*Instructions to follow*:
Copy the whole listing below word for word, leaving out the pictures.

*Items*:

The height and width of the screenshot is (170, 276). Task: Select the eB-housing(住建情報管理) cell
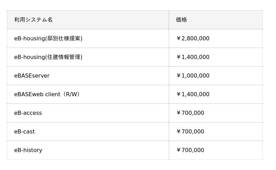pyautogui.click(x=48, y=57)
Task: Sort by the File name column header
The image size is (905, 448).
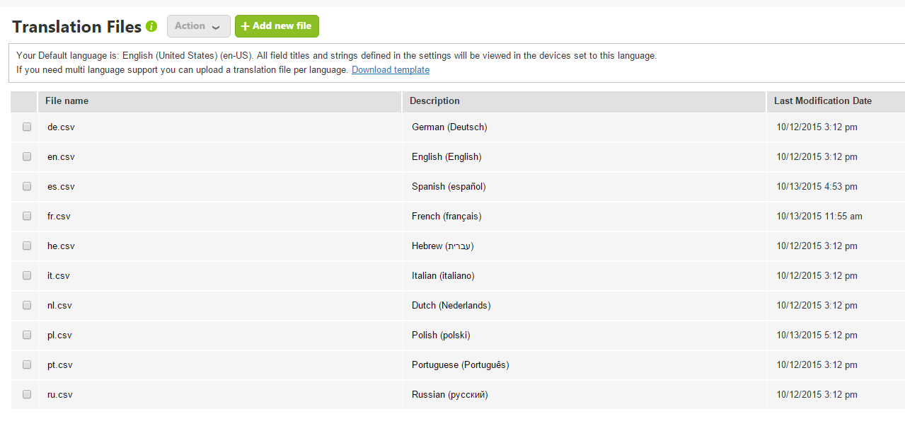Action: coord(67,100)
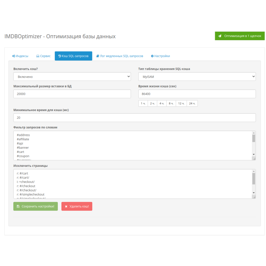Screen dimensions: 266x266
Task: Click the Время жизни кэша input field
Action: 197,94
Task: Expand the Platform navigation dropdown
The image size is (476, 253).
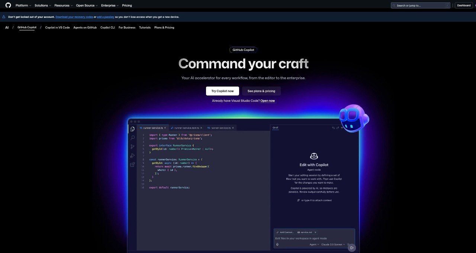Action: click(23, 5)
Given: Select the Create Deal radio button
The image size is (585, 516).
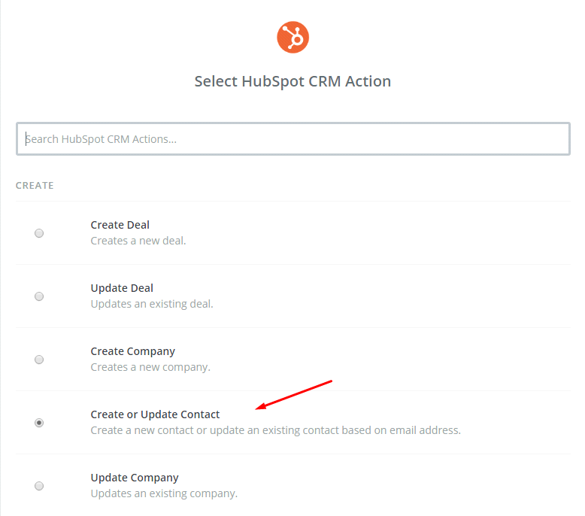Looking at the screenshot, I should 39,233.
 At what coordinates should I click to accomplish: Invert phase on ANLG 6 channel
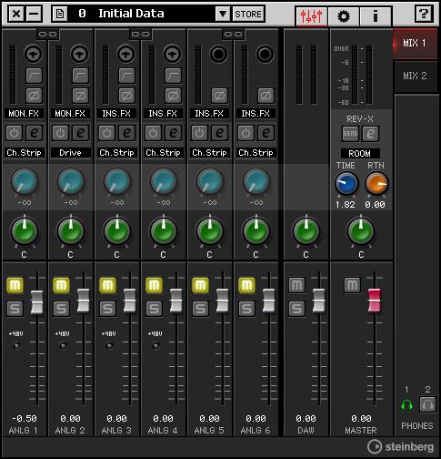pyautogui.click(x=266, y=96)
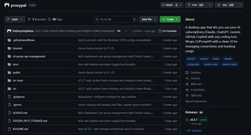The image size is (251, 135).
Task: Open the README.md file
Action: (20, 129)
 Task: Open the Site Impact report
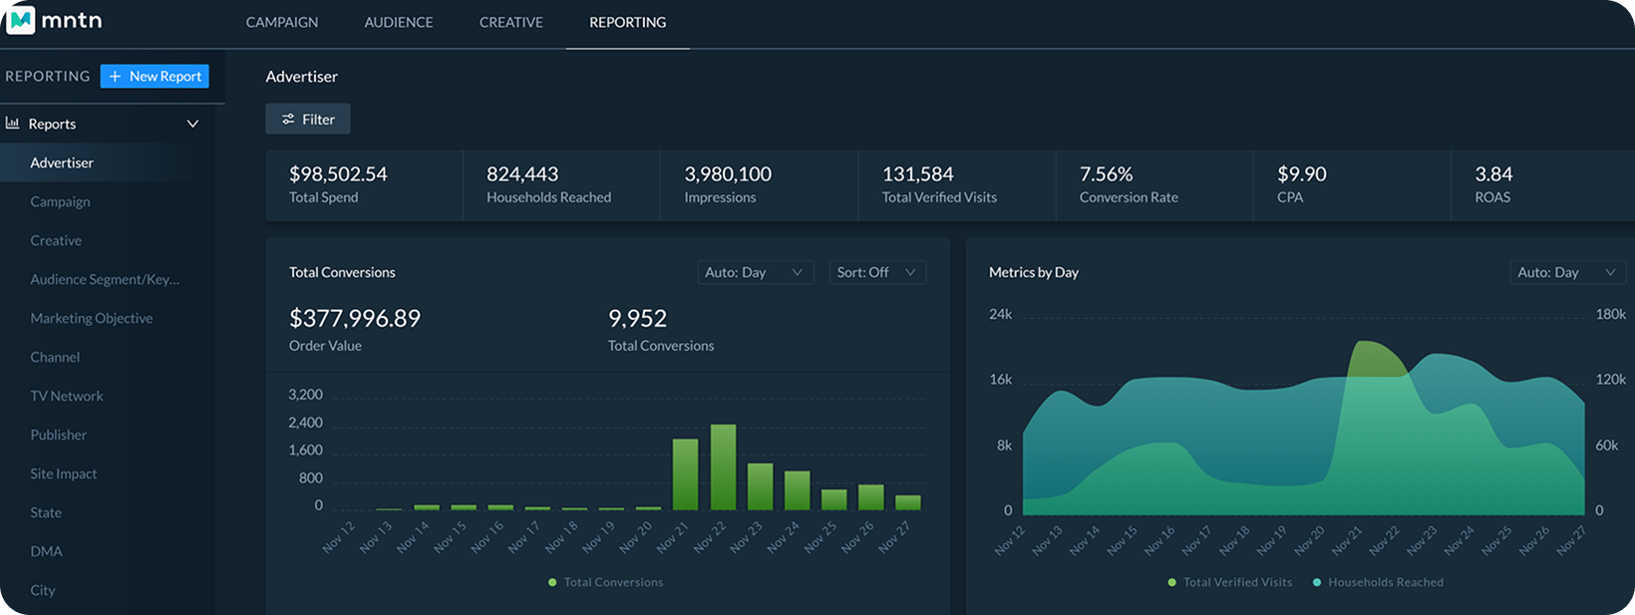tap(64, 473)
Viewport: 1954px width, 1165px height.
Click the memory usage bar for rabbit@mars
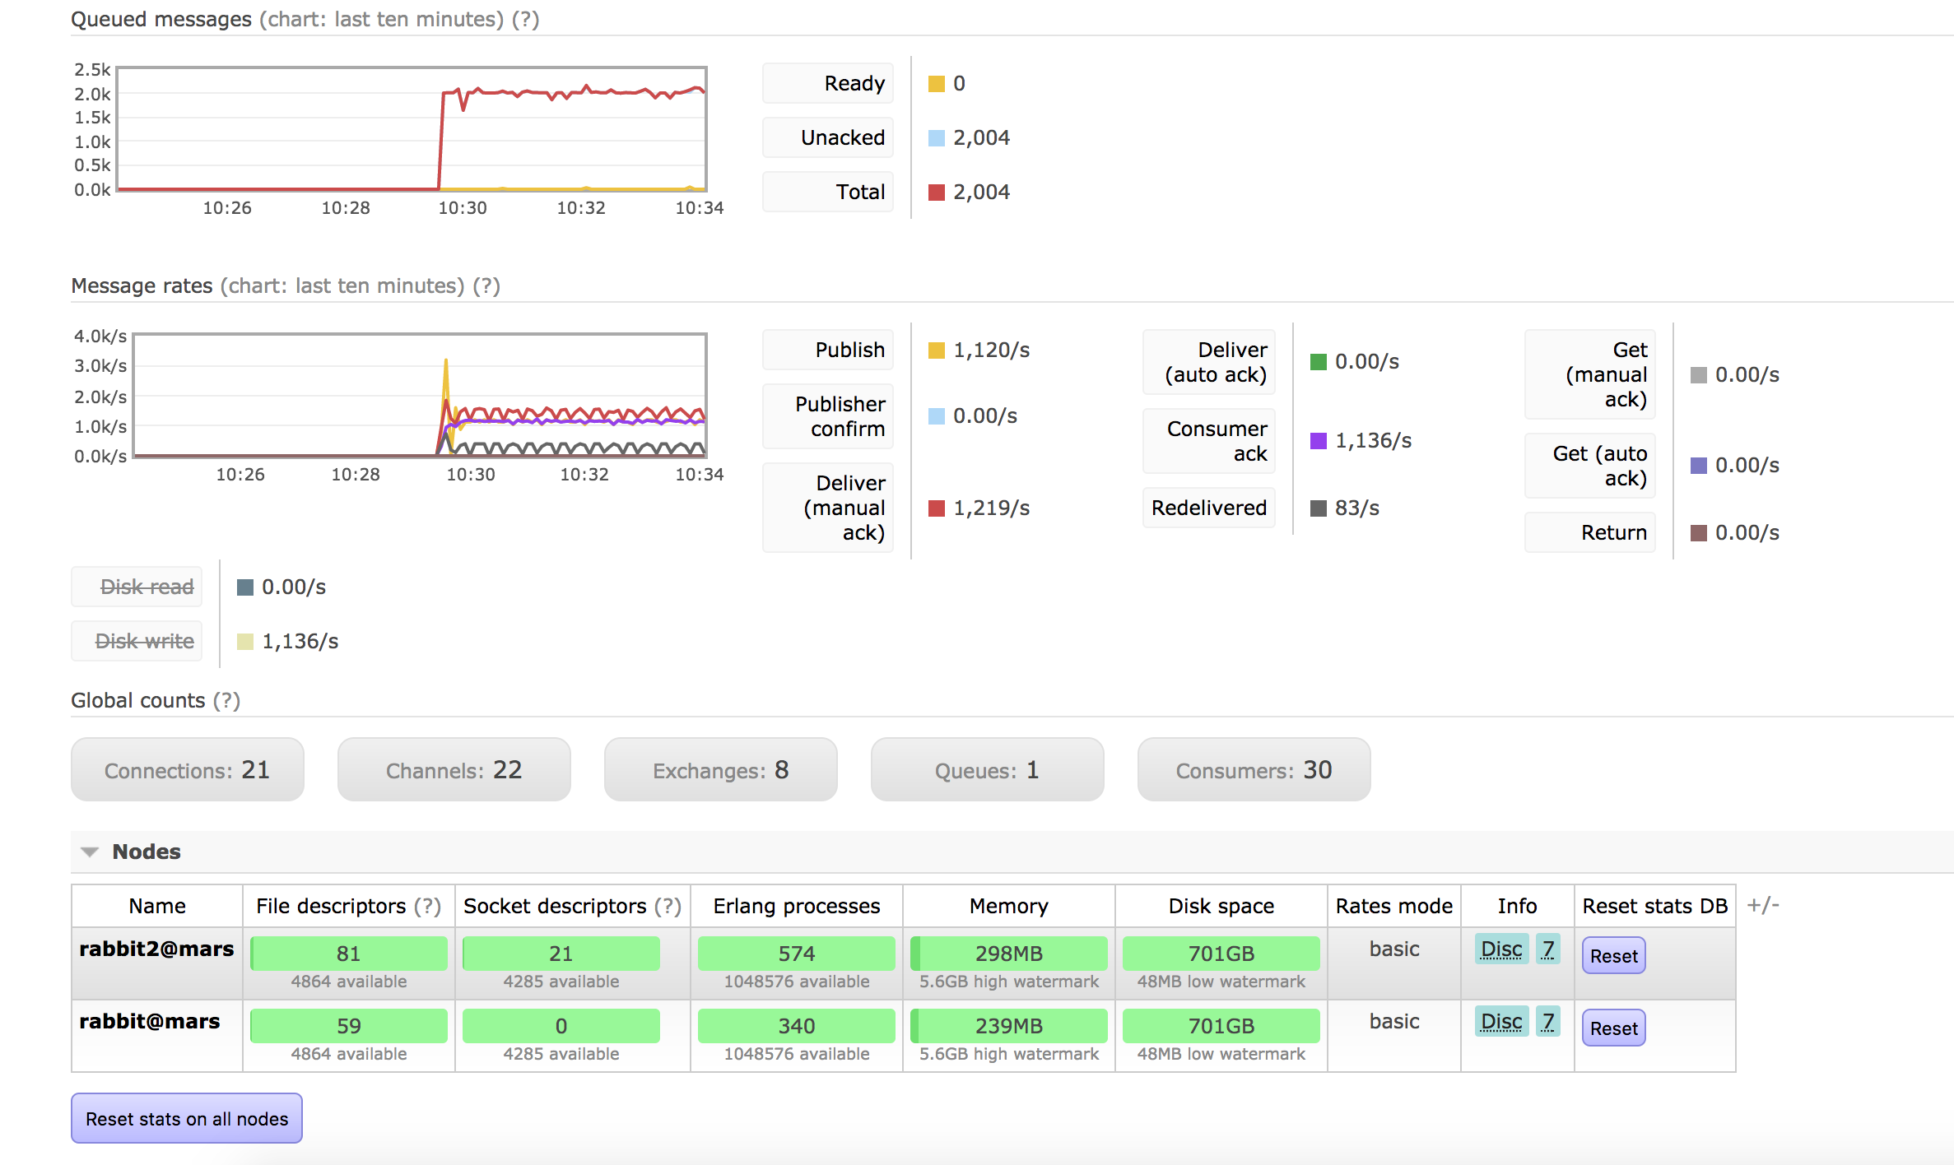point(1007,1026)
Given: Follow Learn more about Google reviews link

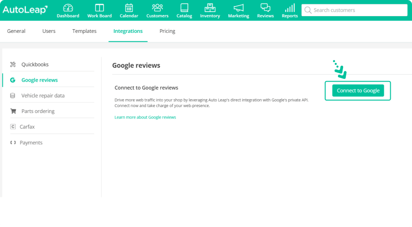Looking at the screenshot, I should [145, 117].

*Solution for this exercise*:
The height and width of the screenshot is (170, 276). Task: Select the eB-housing(住建情報管理) cell
pyautogui.click(x=48, y=57)
Task: Sort by the File name column header
The image size is (905, 448).
Action: coord(67,100)
Screen dimensions: 266x266
Task: Click the Время жизни кэша input field
Action: 197,94
Task: Expand the Platform navigation dropdown
The image size is (476, 253).
Action: click(23, 5)
Given: Select the Create Deal radio button
The image size is (585, 516).
Looking at the screenshot, I should 39,233.
 At what coordinates should I click to accomplish: Invert phase on ANLG 6 channel
pyautogui.click(x=266, y=96)
The image size is (251, 135).
Task: Open the README.md file
Action: (20, 129)
 Task: Open the Site Impact report
tap(64, 473)
Viewport: 1954px width, 1165px height.
Click the memory usage bar for rabbit@mars
point(1007,1026)
Given: Follow Learn more about Google reviews link

Looking at the screenshot, I should [145, 117].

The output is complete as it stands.